Positronic Industries Inc. CEO

Posted online

With four decades under his belt in the electronic connectors and cable assemblies manufacturing industry, John Gentry is a leading voice in southwest Missouri. Even as analysts predict an unsteady 2020, Gentry is making moves for future expansion. 

2020 Projection: In an unpredictable election year, there will be softness and a wait-and-see attitude that could affect the economy and limit industry growth.

SBJ: The industry has struggled with tariffs all year, especially on resources such as steel, leading to massive layoffs. With import taxes on another $160 billion in Chinese goods coming recently, what is the current manufacturing climate?
Gentry: In general, it’s healthy. We all go through cycles that may last for months or years, just like everybody else. Since our company is international, a lot of companies like us might be affected by the tariffs the current administration has. A lot of products that serve the high-end electronics industry are manufactured in China. I’m sure the final product will be affected by the tariffs, and that will affect the ultimate consumer. We are seeing manufacturers in China moving out of China, to other countries in southeast Asia, as quickly as they can.

SBJ: The Institute for Supply Management’s manufacturing index shows the industry shrinking for the past few months. That, combined with Federal Reserve data with similar findings from earlier in the year, has led to some reports that the manufacturing sector is in a recession. Do you agree?
Gentry: I can only speak for us, but, yes, we did see a three- or four-month period we were able to predict by working closely with our customers. Some of them delayed their production, which delayed a need for us. Some of that was political, with many of our customers exporting parts to other parts of the world. The U.S. Congress, the State Department and Commerce Department decide if these products can be exported to these countries. So, that portion of our business can fluctuate because of political unrest. The slowdown we experienced, for the most part, was because of political uncertainty not demand.

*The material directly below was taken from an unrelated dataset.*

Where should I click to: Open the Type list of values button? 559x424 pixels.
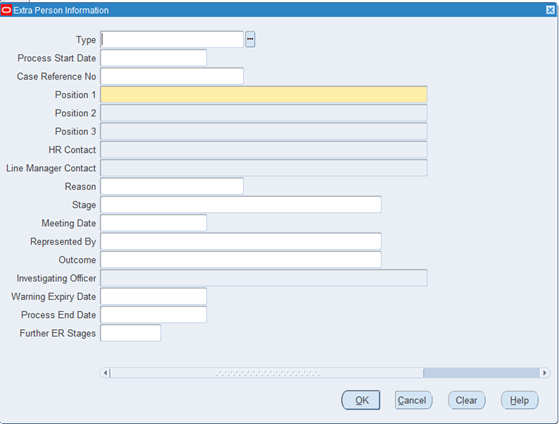[250, 39]
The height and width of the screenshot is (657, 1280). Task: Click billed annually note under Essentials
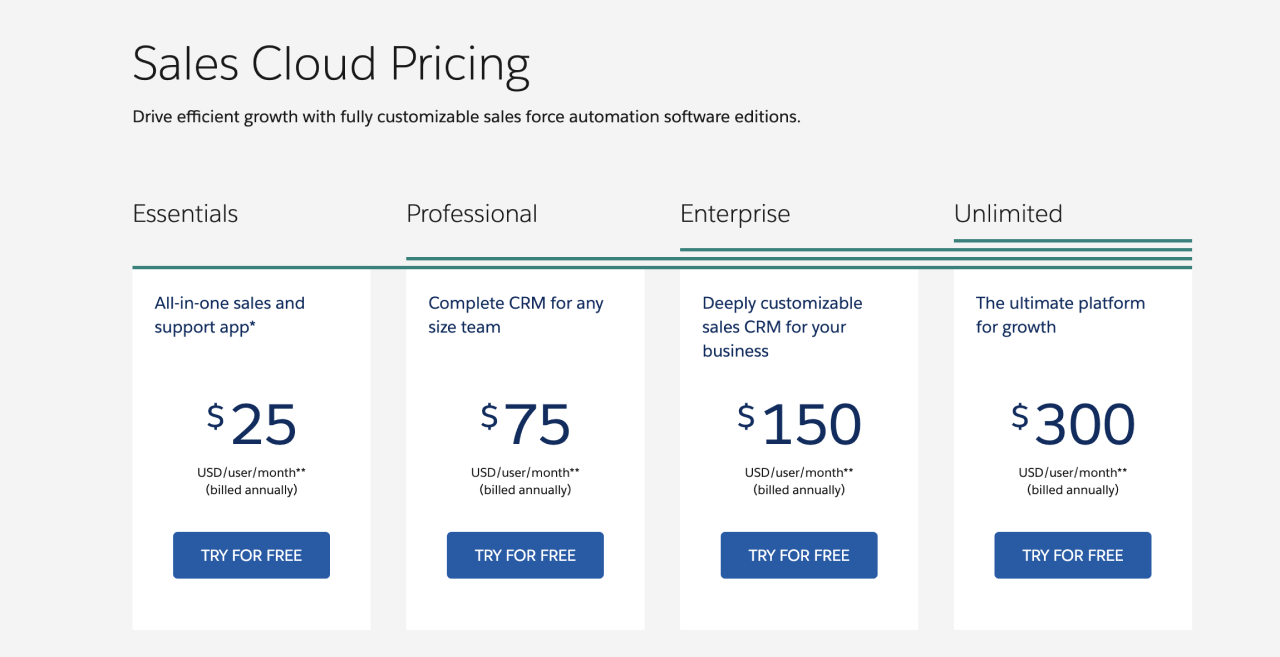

SBJ: The United States-Mexico-Canada Agreement was secured recently. How did the U.S. fair?
Gentry: I think it’s going to be good for electronics. There are a lot of people in our industry that operate in Mexico. That’s primarily U.S. companies with operations in Mexico, with primary U.S. consumption. As long as we are on good terms and trade can freely flow between the U.S. and Mexico, that’s a good thing. Canada, to a lesser extent, does subcontracting for U.S. companies. Canada is basically a smaller version of the United States. People don’t go to Canada for cheaper electronics.

Editor’s note: Gentry currently serves on the Ozarks Technical Community College Board of Trustees.

SBJ: When it comes to workforce development, it’s been said Springfield has a people problem, not a skills problem. Are you having a hard time finding people?
Gentry: We all know unemployment is low, and depending on the skills, there is a great need. We work very closely with OTC to try to fill those skills gaps. The curriculum OTC has – whether it be some of its certificate programs or associate degrees – is specific for companies, which they have been doing for us since the first days OTC opened. That helps to fill that skills gap.

SBJ: What does Springfield need in order to attract more manufacturing?
Gentry: It’s well known, with unemployment very low, there are organizations – the (Springfield Area Chamber of Commerce) is one of them – trying to figure out how to get workers to move to Springfield. It’s that chicken and the egg: Do you attract more industry and the workers come? Or do you bring workers and industry follows? It goes back to having a prepared workforce. The best way to attract industry is to sell them on the fact that your community can support them.